The I-word was also recently uttered by Krauthammer, when he admitted that if a Republican had done what Obama has, "people would be up in arms and would be impeaching."
But prominent Republicans such as Paul Ryan, even after blasting Obama's lawlessness, laugh at the suggestion. Others warn that impeachment talk puts the midterm elections at risk. The political fallout of the Clinton affair is often cited as another reason to avoid the I-word -- as if lying under oath about an affair with an intern is somehow comparable to the destruction of our Constitution. Even after his admission that Obama's offenses are legitimate grounds for impeachment, Hinderaker concluded that "[f]or political reasons, impeachment is not an option, and I don't mean to suggest that Republicans should start talking about it."
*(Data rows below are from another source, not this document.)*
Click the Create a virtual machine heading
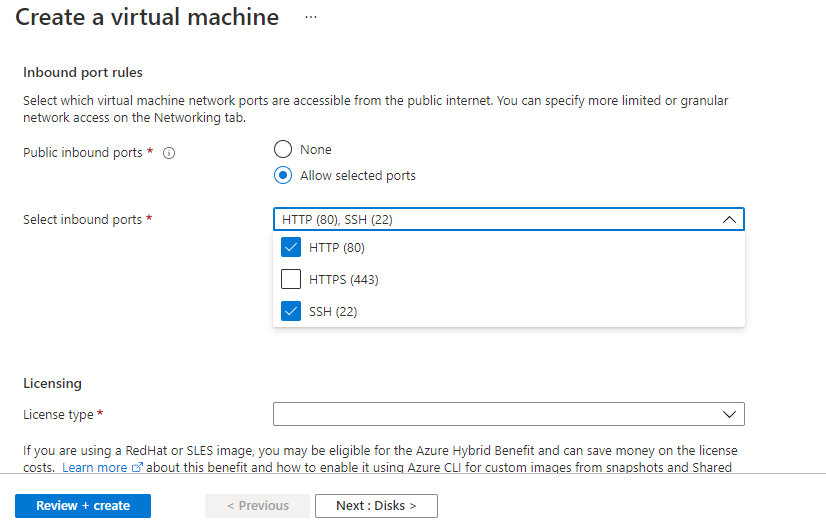click(x=147, y=18)
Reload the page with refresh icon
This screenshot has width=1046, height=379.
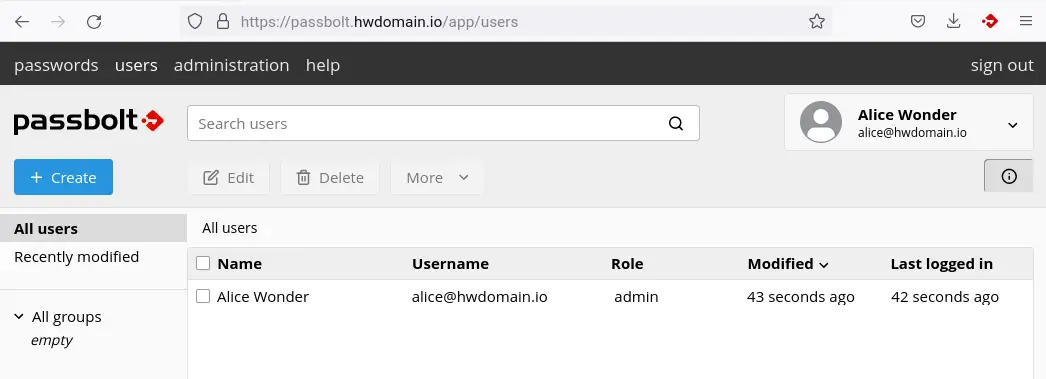[x=94, y=21]
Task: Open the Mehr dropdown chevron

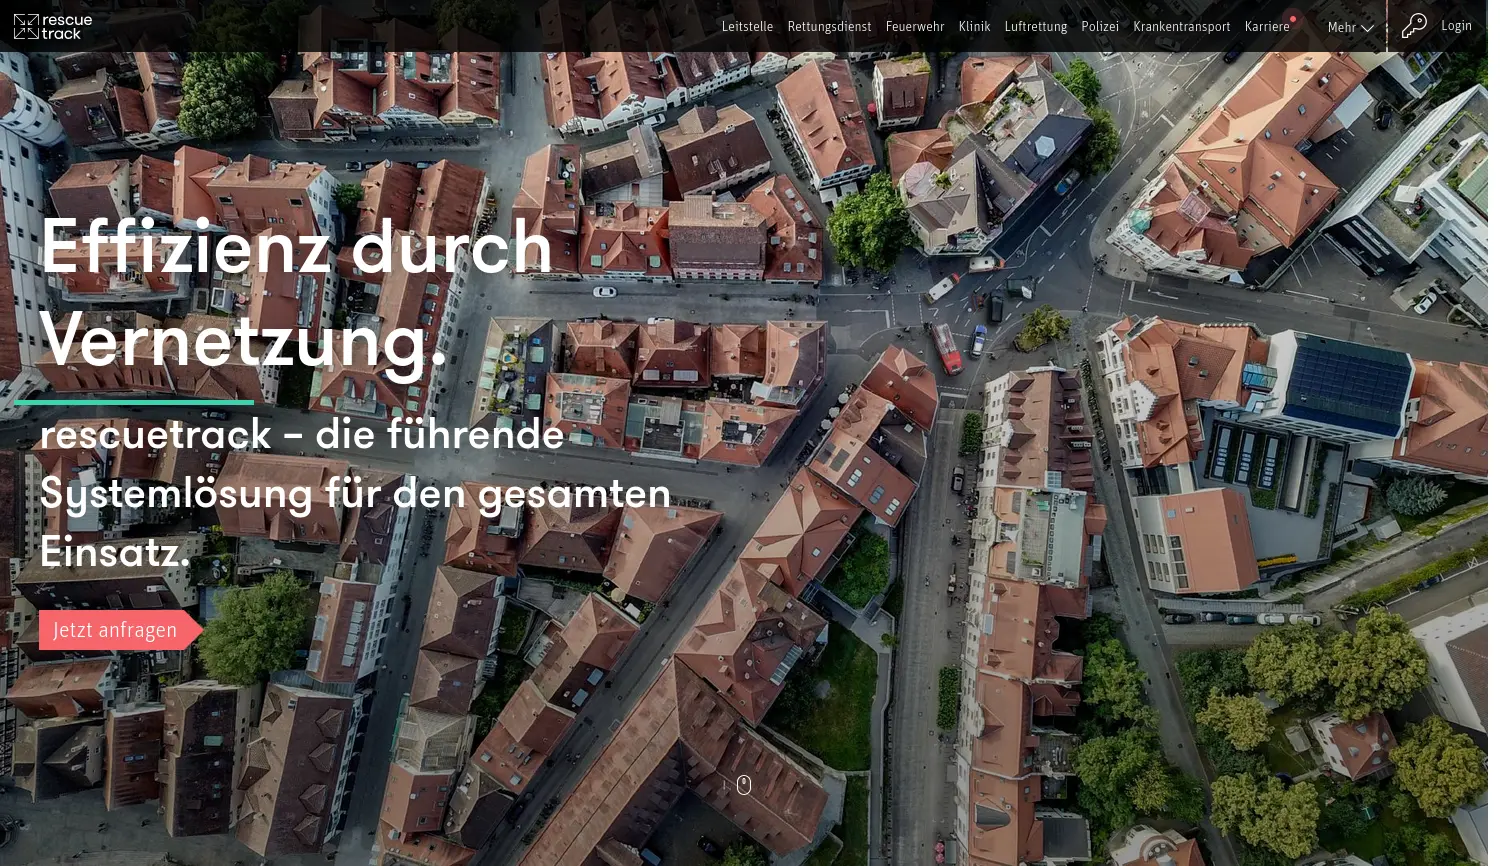Action: tap(1367, 29)
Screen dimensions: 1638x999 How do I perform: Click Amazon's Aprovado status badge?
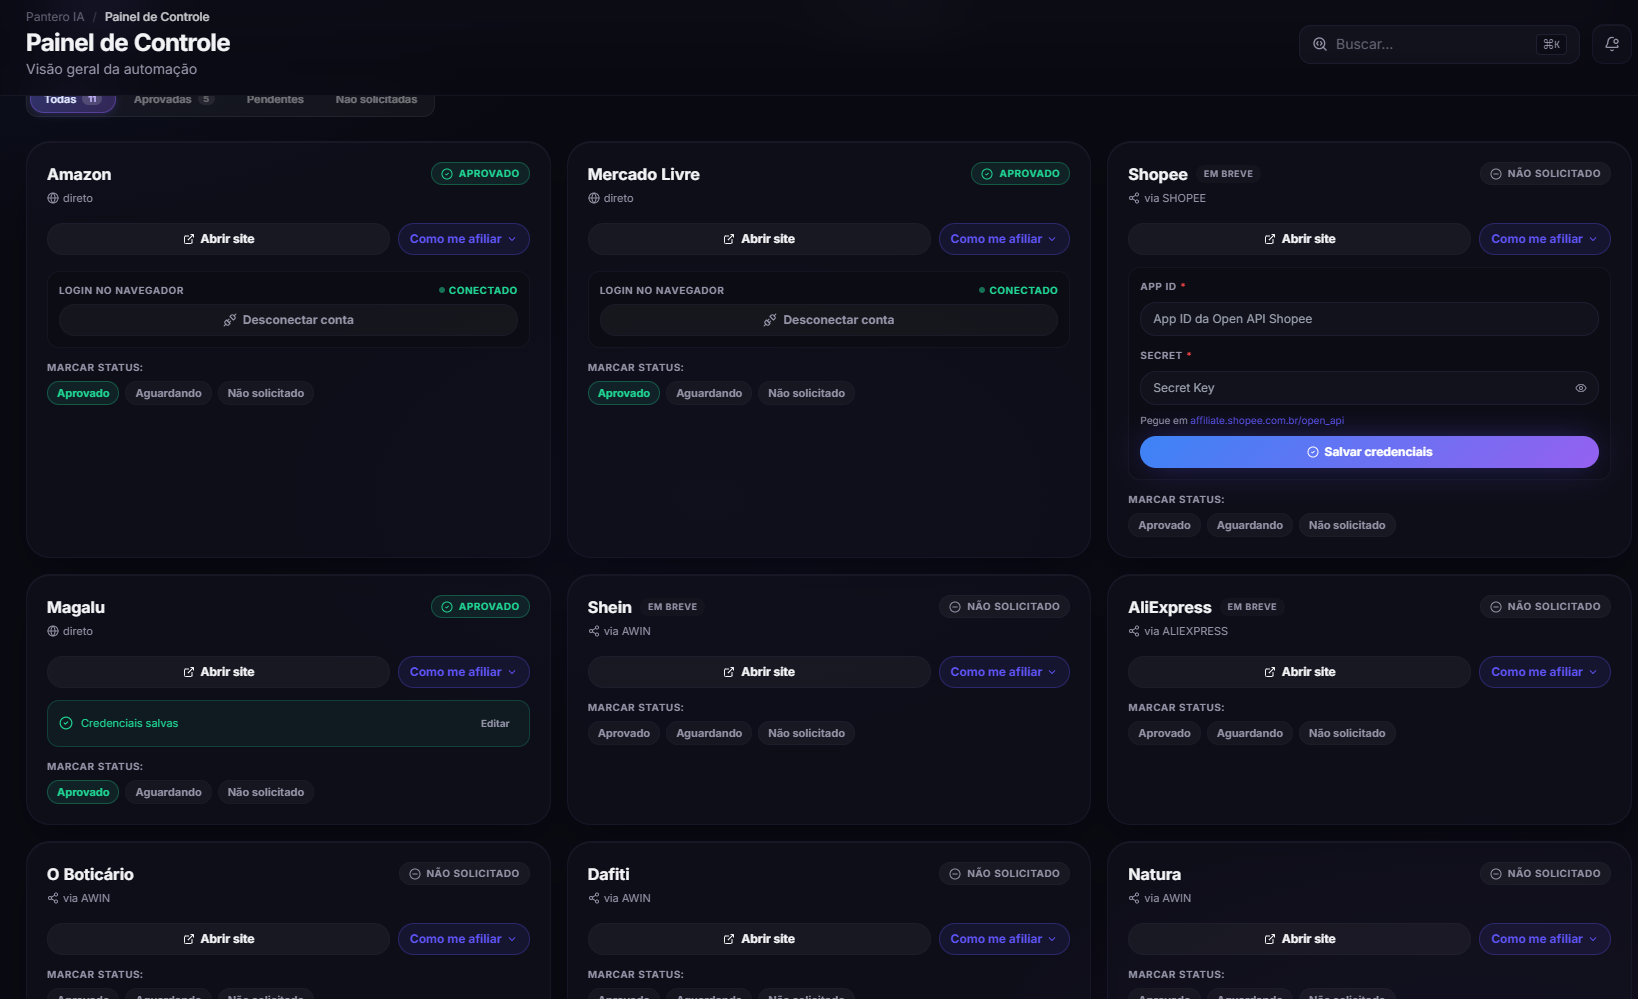(480, 174)

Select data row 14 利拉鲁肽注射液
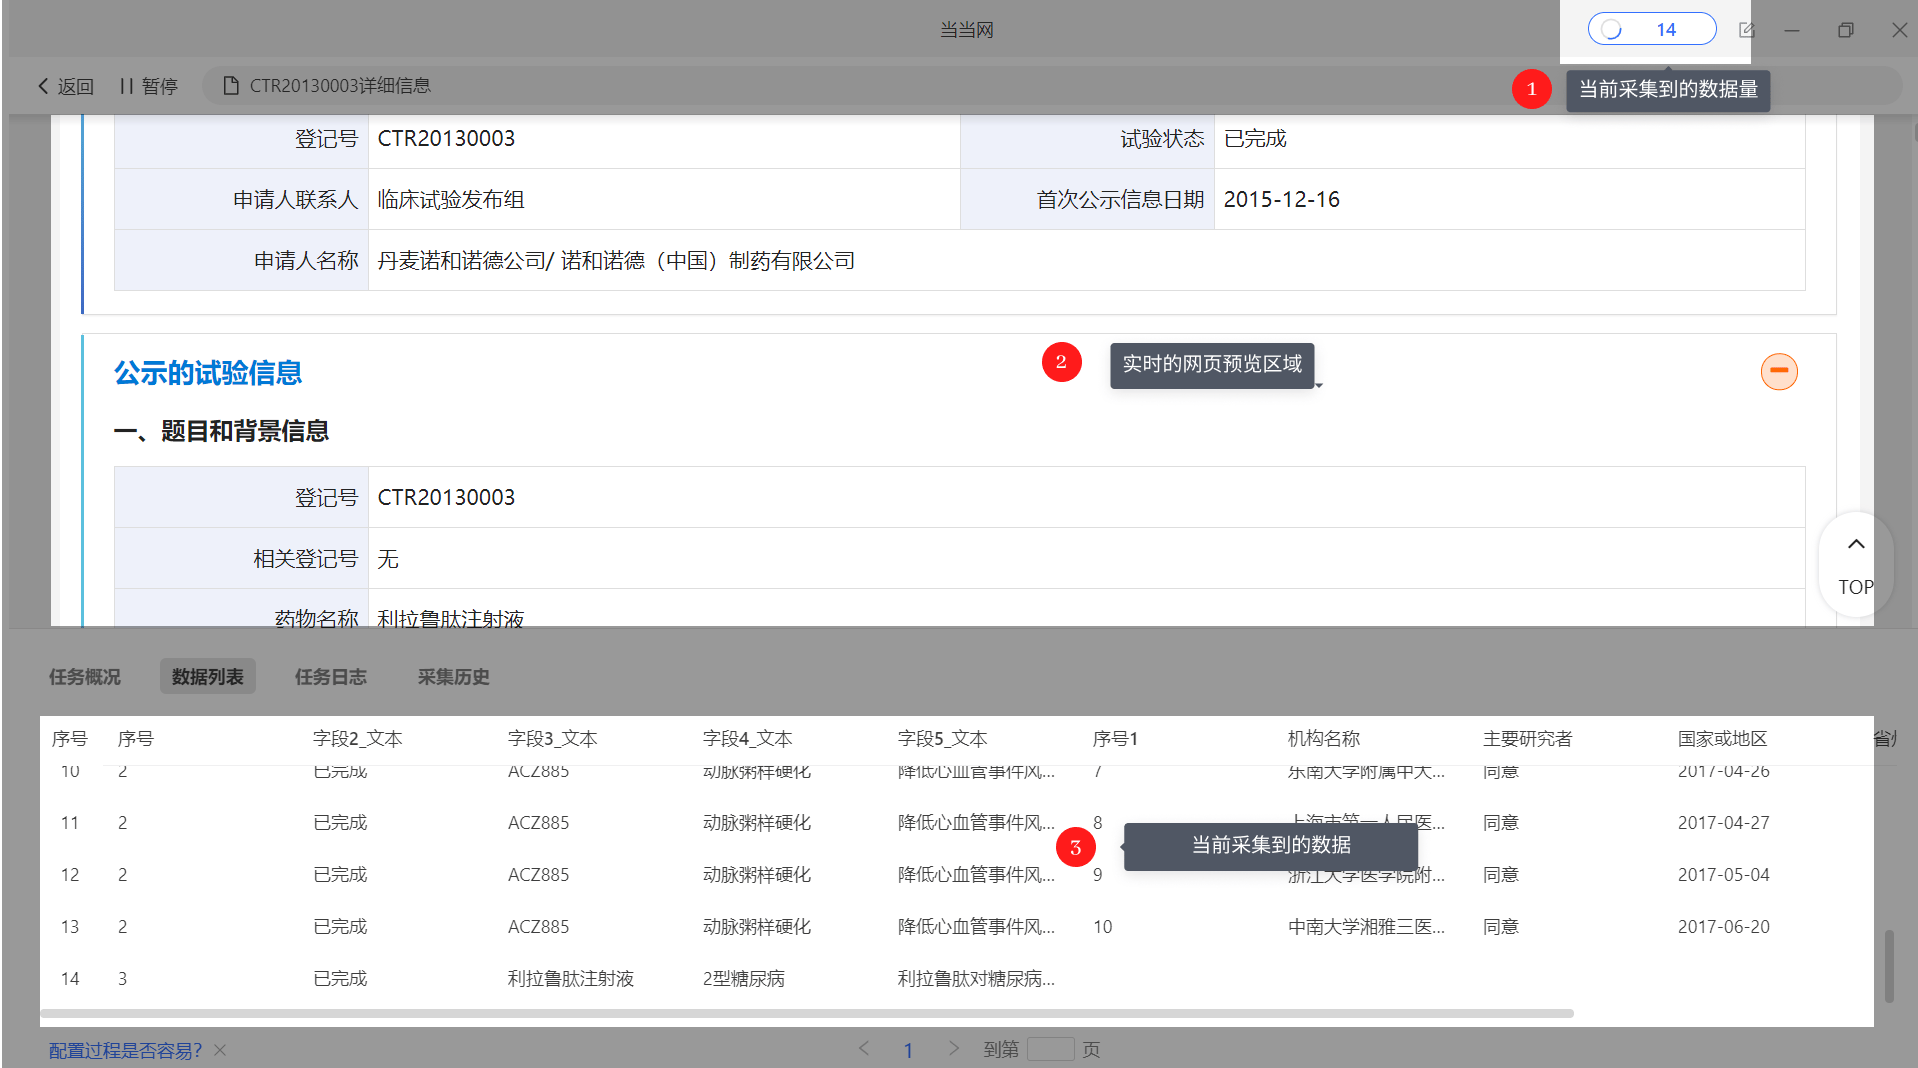click(x=957, y=979)
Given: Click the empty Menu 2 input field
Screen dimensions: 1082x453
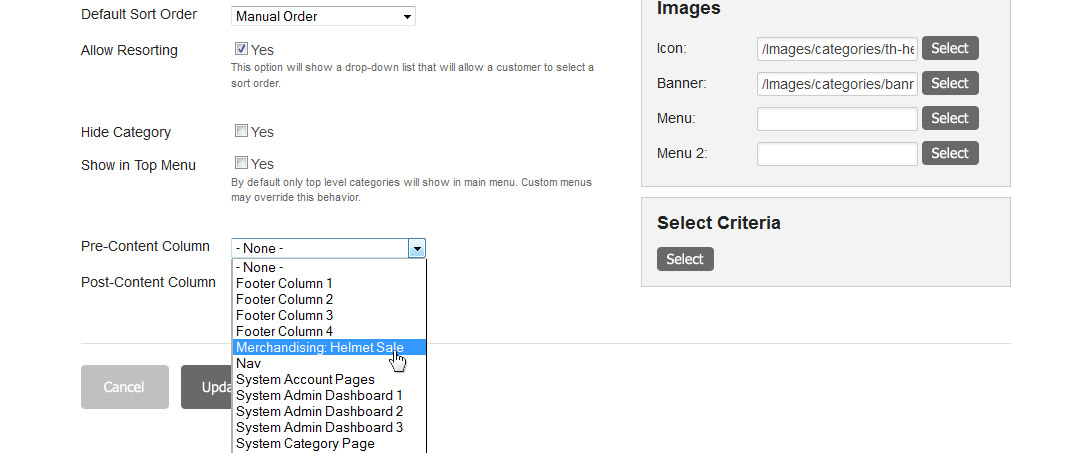Looking at the screenshot, I should 837,153.
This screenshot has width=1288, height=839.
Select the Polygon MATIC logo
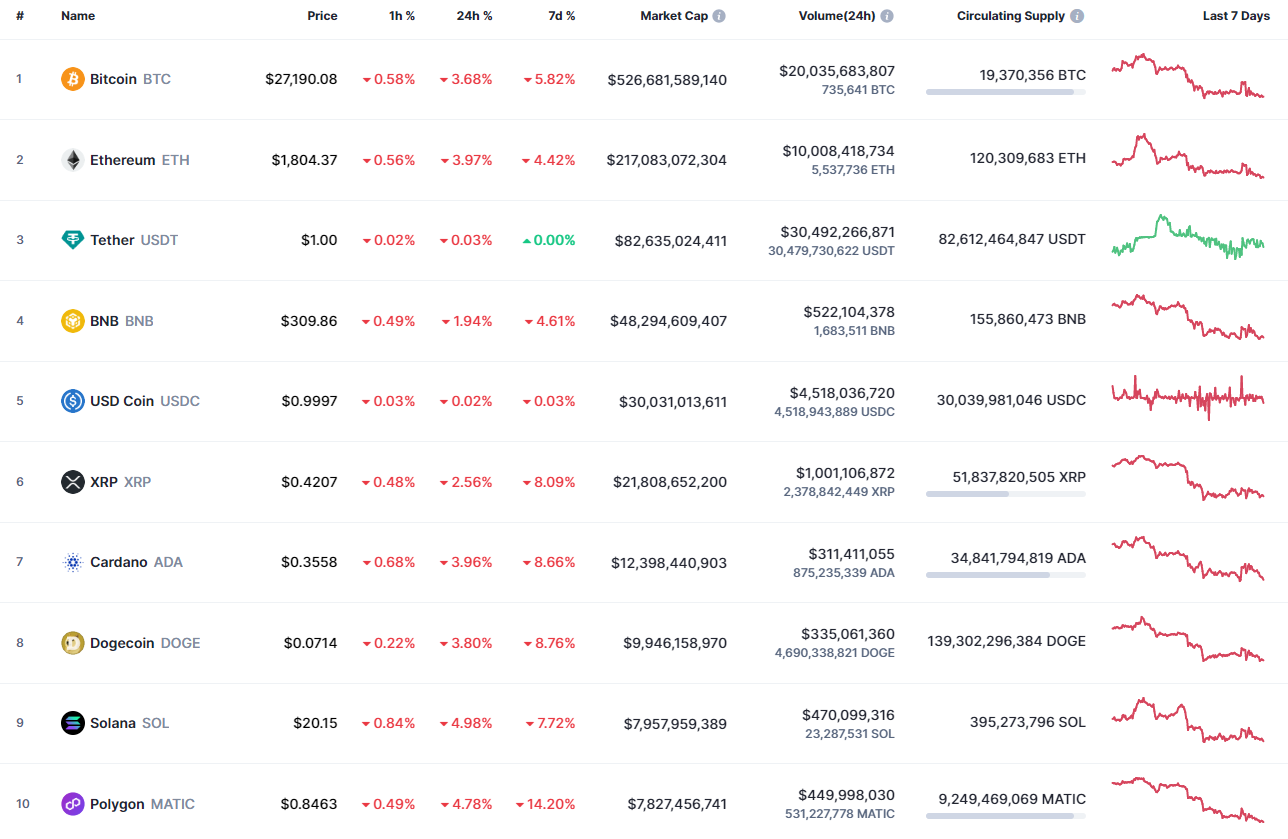click(x=72, y=804)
Such attitudes led Andrew McCarthy to conclude that although impeachment is the proper remedy for the long and provable list of Obama's offenses, "it's not guilt that matters; it's political will."
Indeed -- there seems to be plenty of guilt to go around, but scant "political will."
After Sen. Ted Cruz's filibuster and the government shutdown, I suggested another analogy based on the story of Tilly Smith. Tilly was the brave little girl who recognized the signs of the impending tsunami on a Thailand beach in 2004, warning people in time to save a hundred lives. She didn't stop to evaluate the "will" of her fellow beachgoers as they lounged in their chairs.
Cruz chose to issue a loud warning rather than participate in a strategy that relies on an after-the-fact "I told you so" message. Cruz, like many of us, recognizes that this is not merely a political game -- the tsunami of President Obama's lawlessness harms citizens and may ultimately destroy, beyond repair, the beach that represents our form of government.
A few days ago, and before the latest ObamaCare delay, columnist David Limbaugh asked, "At what point do Americans scream 'enough'?" Perhaps the question should be: At what point will Americans decide that it does make a difference, and scream the warning "impeach"?
It's wishful thinking to imagine that this administration is setting the precedent of a "new superpower" that a future Republican president can use to restore what Obama has transformed. The Democrat-media complex -- even though "getting sick" of defending, for example, ObamaCare -- still sets the "red line" in political discourse -- no matter where that line exists under the rule of law.
And until a majority of Americans realize that the office of the presidency is much more special than any person who occupies it, the red line of impeachment for this president will never be crossed.